Rahul Sapkal is a doctoral candidate with the European Doctorate Program in Law and Economics at University of Hamburg (Germany), Erasmus Rotterdam University (The Netherlands) and University of Bologna (Italy). His thesis, titled 'How Law And Law Enforcement Affect Labour Markets In Developing Countries', will be defended on October 13, 2016. Sapkal examines and investigates the impact of labour market and non- labour market institutions on the Indian labour market. 

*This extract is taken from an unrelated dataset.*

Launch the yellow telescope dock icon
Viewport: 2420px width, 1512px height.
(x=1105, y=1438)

Prior to joining the PhD program, Mr. Sapkal has received his Master’s degree in Development Studies from Tata Institute of Social Sciences, Mumbai and Bachelor’s degree in Commerce and Economics from University of Mumbai. Mr. Sapkal has worked as a research associate with International Labour Organization, New Delhi, and the Tata Institute of Social Sciences, Mumbai on a project title “Women's Work, Maternity and Public Policy in India”. Mr. Sapkal has more than three years of empirical research work experience with Tata Institute of Social Sciences, Centre for Enquiry Into Health and Allied Themes and International Labour Organization.

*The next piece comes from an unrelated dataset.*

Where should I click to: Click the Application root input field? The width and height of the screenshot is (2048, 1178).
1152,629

His doctoral dissertation examines and investigates the impact of labour market and non- labour market institutions on the Indian labour market. In general, some of its most important findings are of interest for other developing countries as well. It engages with the critical debate on the potential adverse effects of protective labour laws. Many scholars have looked sceptically on their effects as a bottleneck to labour market flexibility and economic development. To address the concerns which have been raised, this dissertation empirically investigates three research questions that are interlinked with each other. These three essays investigate the economic effects of labour market and non labour market institutions on labour market outcome in India. The first two research questions deal with the assessment of labour market institutions that have direct implications on the Indian labour market. The third research question deals with the assessment of non-labour market institutions that has indirect implications on the labour market mediated through changing the bargaining position of a woman within a family.

His dissertation attempts to contribute to the discipline of labour law and economics through conducting empirical analysis of labour law in India. The study sheds light on the functioning of law and lawlessness, which might be of general interest for understanding labour markets in developing countries.